Awareness generation through story telling at workplace


Edutainment approach (snake and ladder game) to reinforce behaviour change on non- discrimination, condom usage, HIV testing and treatment


HIV testing and referral to further testing and treatment

 Results

  • A total of 112,249 migrant and industrial workers were reached between July 2019 and April 2023. Out of which 85 per cent were males and 15 per cent were females. About half of these were migrant workers.
  • A total of 27755 (25 per cent of those reached) volunteered to take an HIV test. Out of these 87 per cent were males and 13 per cent were females.
  • The majority - 70 per cent - were first time testers. Also 70 per cent of those who took a test were between 25 and 35 years of age.
  • A total of 83 workers tested positive for HIV and were linked with the government’s treatment programme.
  • A total of 2063 workers were registered in social protection schemes meant for informal economy workers.
  • As for other services, 34 workers were treated for reproductive tract infections / sexually transmitted infections; 123 were referred to TB screening out of which 18 were confirmed with TB infection and were put on treatment.
  • As major part of the intervention covered the period of COVID-19, workers were also provided with COVID-19 prevention messages.
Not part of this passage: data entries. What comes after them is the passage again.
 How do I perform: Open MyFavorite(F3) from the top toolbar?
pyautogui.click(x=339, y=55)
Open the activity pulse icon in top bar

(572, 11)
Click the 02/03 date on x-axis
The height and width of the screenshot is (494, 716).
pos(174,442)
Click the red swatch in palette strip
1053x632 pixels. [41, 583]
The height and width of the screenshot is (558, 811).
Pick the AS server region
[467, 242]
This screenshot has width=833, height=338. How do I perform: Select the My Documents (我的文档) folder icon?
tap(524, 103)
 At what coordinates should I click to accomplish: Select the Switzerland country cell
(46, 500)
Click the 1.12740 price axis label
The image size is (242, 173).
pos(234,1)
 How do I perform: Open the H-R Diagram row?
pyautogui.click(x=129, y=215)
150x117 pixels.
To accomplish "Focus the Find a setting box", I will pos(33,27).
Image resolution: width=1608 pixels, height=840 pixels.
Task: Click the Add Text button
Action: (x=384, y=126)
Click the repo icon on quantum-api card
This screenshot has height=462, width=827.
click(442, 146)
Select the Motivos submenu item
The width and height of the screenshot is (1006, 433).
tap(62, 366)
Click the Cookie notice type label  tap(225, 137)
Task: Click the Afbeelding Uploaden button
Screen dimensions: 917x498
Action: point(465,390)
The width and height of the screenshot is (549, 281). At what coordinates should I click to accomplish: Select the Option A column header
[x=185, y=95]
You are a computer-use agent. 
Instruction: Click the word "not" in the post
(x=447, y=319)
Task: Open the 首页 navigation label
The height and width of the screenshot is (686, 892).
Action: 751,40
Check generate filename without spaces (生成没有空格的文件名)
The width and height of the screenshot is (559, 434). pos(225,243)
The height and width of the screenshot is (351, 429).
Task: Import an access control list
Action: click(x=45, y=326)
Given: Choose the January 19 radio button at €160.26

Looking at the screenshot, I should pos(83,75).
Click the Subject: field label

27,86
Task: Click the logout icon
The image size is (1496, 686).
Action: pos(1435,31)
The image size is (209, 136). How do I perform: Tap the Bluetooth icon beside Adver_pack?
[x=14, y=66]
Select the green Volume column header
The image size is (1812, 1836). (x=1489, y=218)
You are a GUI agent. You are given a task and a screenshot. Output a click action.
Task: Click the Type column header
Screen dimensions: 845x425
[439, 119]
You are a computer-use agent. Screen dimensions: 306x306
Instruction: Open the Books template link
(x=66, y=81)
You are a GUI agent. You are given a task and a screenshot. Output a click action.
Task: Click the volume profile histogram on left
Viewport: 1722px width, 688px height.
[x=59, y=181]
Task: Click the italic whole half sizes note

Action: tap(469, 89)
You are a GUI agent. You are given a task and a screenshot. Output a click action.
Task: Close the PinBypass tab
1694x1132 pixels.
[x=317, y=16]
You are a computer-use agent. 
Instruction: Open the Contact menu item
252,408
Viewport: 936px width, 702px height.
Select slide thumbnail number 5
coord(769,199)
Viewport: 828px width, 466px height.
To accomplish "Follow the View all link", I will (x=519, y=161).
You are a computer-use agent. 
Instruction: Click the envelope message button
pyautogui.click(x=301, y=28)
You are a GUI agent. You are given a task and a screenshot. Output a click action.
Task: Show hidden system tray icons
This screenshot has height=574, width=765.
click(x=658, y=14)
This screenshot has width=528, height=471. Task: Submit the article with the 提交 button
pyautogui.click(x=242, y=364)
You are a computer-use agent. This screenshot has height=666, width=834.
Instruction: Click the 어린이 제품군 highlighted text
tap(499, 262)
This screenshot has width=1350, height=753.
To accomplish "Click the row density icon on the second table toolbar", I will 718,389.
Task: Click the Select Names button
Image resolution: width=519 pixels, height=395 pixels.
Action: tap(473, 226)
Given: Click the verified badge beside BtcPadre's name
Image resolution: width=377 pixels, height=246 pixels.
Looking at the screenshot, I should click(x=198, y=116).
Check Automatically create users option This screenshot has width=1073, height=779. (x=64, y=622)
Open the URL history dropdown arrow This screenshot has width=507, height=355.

Close to 20,050 face masks were distributed and workers were also provided access to approved medication.

Lessons learnt

  • Testing at worksites is key to closing the HIV testing gap for men, the majority of whom are first time testers and are in the most productive 25-35 years of age group.
  • It is important to cover local young workers in sectors such as construction as well as manufacturing. They are at equal risk as migrant workers with less access to HIV information and services.  
  • Mapping of industries and advocacy with management helped in securing their support for the programme.
  • Workers have welcomed the information about social protection schemes and the ones who got registered have also started receiving benefits of these schemes. One major challenge, however, was to that several workers did not have proof of their income and, therefore, found it difficult to get enrolled in schemes meant for people below the poverty line. 
  • Mobilization of local stakeholders helped in reaching out to more industries/workplaces.

Next steps

  • Linking the project with GSACS ongoing programmes such as the Link Workers’ Scheme and targeted interventions for sex workers is being attempted to maximize the impact of the project.
  • As industries have seen the benefits of the programme, they are willing to continue these services for keeping their workers healthy and productive. GAP is reaching out to these industries to seek funding for sustaining the interventions.
  • A state level dissemination workshop with all relevant stakeholders is planned to present the results of the project and discuss the ways of sustaining the interventions.